神が宿るところ

古社寺、磐座、不思議・パワースポット、古代史など極私的な興味の対象を見に行く

月水石神社

2020-11-07 23:14:21 | 神社
月水石神社(がっすいせきじんじゃ)。
場所:茨城県つくば市筑波。住所がはっきりせず、筑波と沼田との境界辺り。「飯名神社」(2020年10月17日記事)から北東へ約400mで神社入口。または、「筑波神社」一の鳥居から西へ約220m進んで、突き当りを北へ約150mで神社入口。舗装されているが、非常に狭い道路で、自動車で行くのはお勧めしない。参道入口から少し離れたところに駐車場あり(2台)。
創建年代は不明。祭神は石長比売命(イワナガヒメ)で、山の神である大山津見神(オオヤマツミ)の子神、木花之佐久夜毘売命(コノハナサクヤビメ)の姉神に当たる。「古事記」によれば、大山津見神は伊邪那岐命(イザナギ)・伊邪那岐命(イザナミ)の間に生まれたとされるので、「筑波山神社」の男女神からすれば、孫神ということになろう(なお、神名の表記はいずれも「古事記」による)。国津神である大山津見は、天孫である邇邇芸命(ニニギ)に対して石長比売と木花之佐久夜毘売の姉妹を嫁がせたが、石長比売は醜かったため、戻された。石長比売は長寿の、木花之佐久夜毘売は繁栄の象徴であったことから、天孫は栄えるが、短命となった、という話で、これは東南アジアやニューギニアを中心に世界各地に分布する「バナナ型神話」という起源神話の1つであるとされる。石長比売のその後は不明だが、当地の伝説によれば、石長比売は当地で亡くなり、当神社が祀る巨石は石長比売が化したものであるとされる。巨石に小さな丸い穴が開いているが、ここから月に一度、赤い水が流れるという。石長比売が元々、岩石の永遠性を象徴したものであるところから、御利益は不老長寿ということになるが、巨石の伝説から、婦人病や不妊に悩む女性の信仰が篤かったという。蛇足ながら、「筑波山」は他の霊山に比べて江戸に近く、登りやすい山でもあったことから、庶民の参詣が盛んになり、門前町には遊女屋もあった(蛇足の蛇足ながら、明治の文人・大町桂月は、紀行文に「筑波山神社の前には旅館は3軒しかないのに、妓楼は6軒ある。」というようなことを書いている。)。ここで働く遊女からの信仰が特に篤かったようである。

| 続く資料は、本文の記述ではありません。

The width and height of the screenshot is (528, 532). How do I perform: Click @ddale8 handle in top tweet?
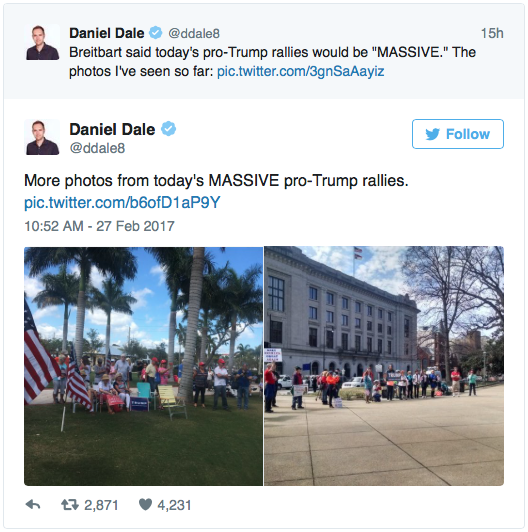pos(194,33)
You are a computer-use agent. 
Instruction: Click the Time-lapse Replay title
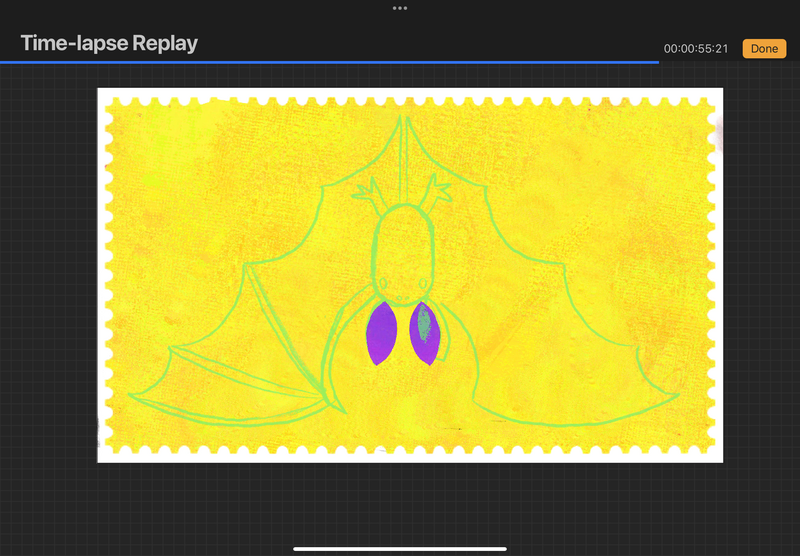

写真1:「月水石神社」入口。民家の裏手のようなところで、標柱がなければわからない。


写真2:参道の途中、「男女川(みなのがわ)」に架かる橋。


写真3:覆屋の下の社殿が見えてくる。社殿は南向き。


写真4:同上


写真5:同上


写真6:社殿に注意書きが...。寺院ではないので、菊などを供えるな、とか、樹木が枯れるから撒き塩をするな、とか。まあ、その通りですね。静かにお参りしましょう。


写真7:社殿の後ろの巨石。これを御神体として祀っていることは明らか。


写真8:巨石に小さな丸い穴が開いている。月に一度、ここから赤い水が流れるという。